Whuacmers use coins.They have coins of value A1,A2,A3...An Silverland dollar. One day Hibix opened purse and found there were some coins. He decided to buy a very nice watch in a nearby shop. He wanted to pay the exact price(without change) and he known the price would not more than m.But he didn't know the exact price of the watch.
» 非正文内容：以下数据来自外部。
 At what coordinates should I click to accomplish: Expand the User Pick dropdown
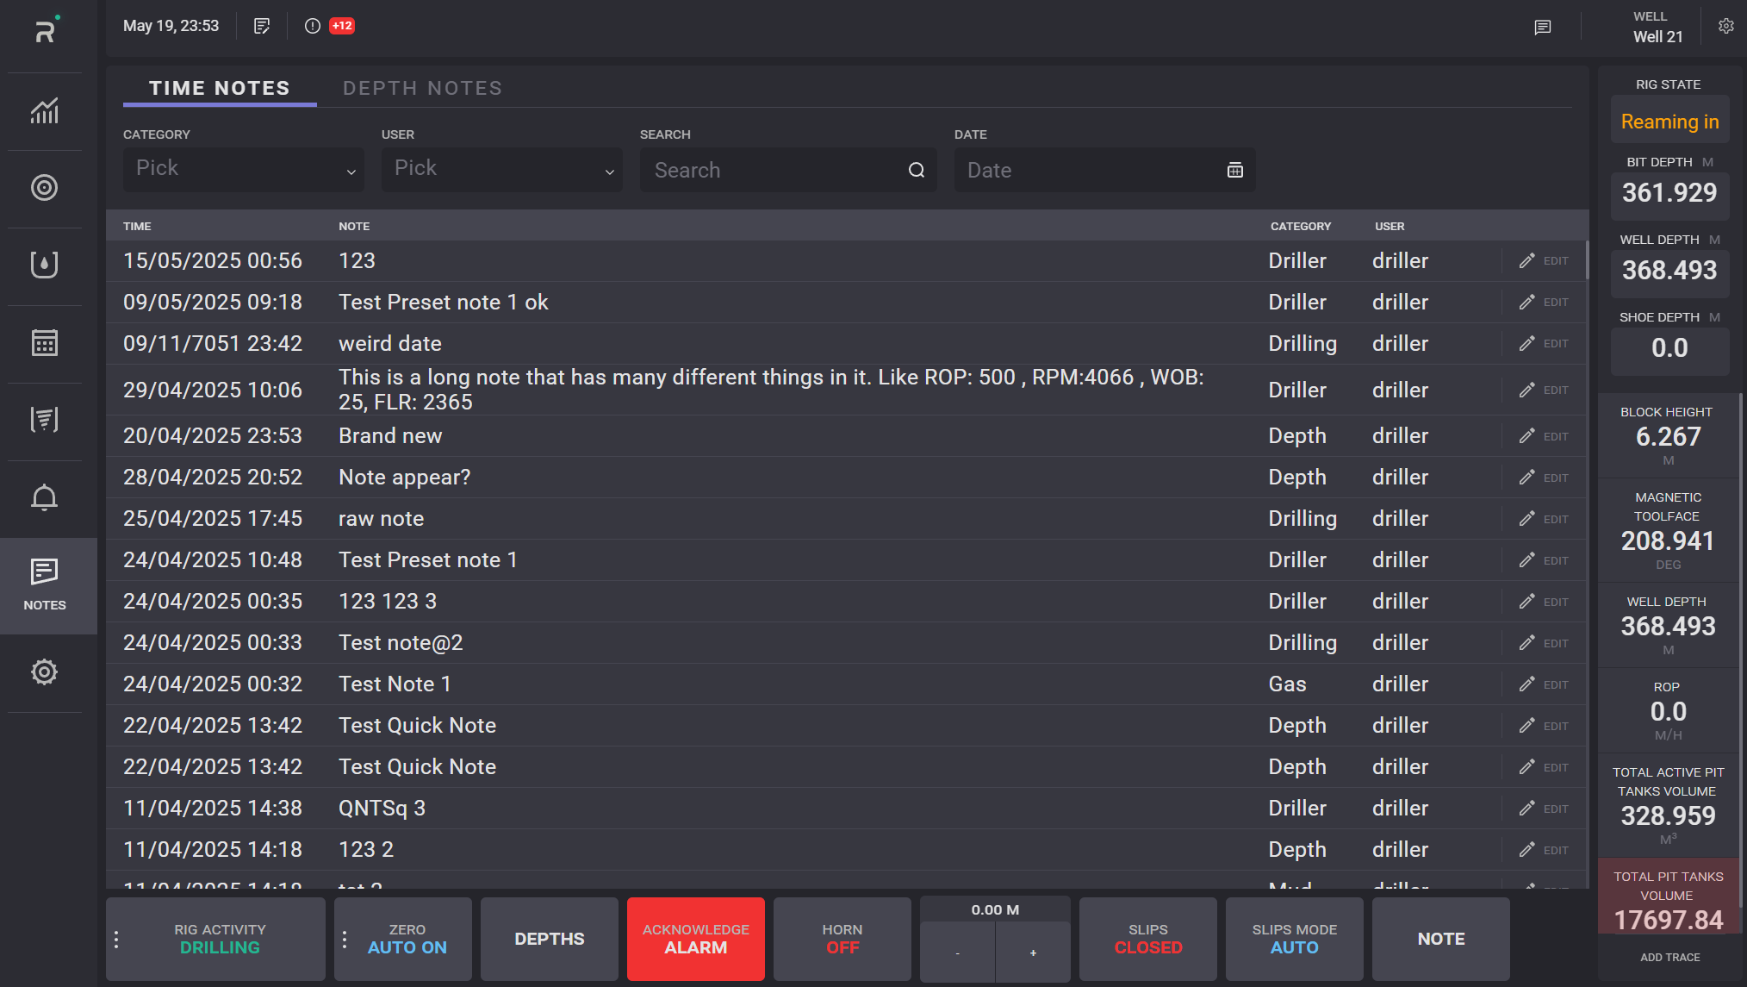(x=502, y=170)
You are to write a program which reads n,m,A1,A2,A3...An and C1,C2,C3...Cn corresponding to the number of Tony's coins of value A1,A2,A3...An then calculate how many prices(form 1 to m) Tony can pay use these coins.

Input

The input contains several test cases. The first line of each test case contains two integers n(1 ≤ n ≤ 100),m(m ≤ 100000).The second line contains 2n integers, denoting A1,A2,A3...An,C1,C2,C3...Cn (1 ≤ Ai ≤ 100000,1 ≤ Ci ≤ 1000). The last test case is followed by two zeros.

Output

For each test case output the answer on a single line.

Sample Input

3 10
1 2 4 2 1 1
2 5
1 4 2 1
0 0

Sample Output

8
4

Source

2009 Multi-University Training Contest 3 - Host by WHU 

 

       题目的意思是在1到m，有多少面值可以被已有的硬币凑成。

      比如例2，拥有2种硬币，1面值的2个，4面值的1个，在1到5内可以凑的有1，2，4，5共4个数字，所以输出4。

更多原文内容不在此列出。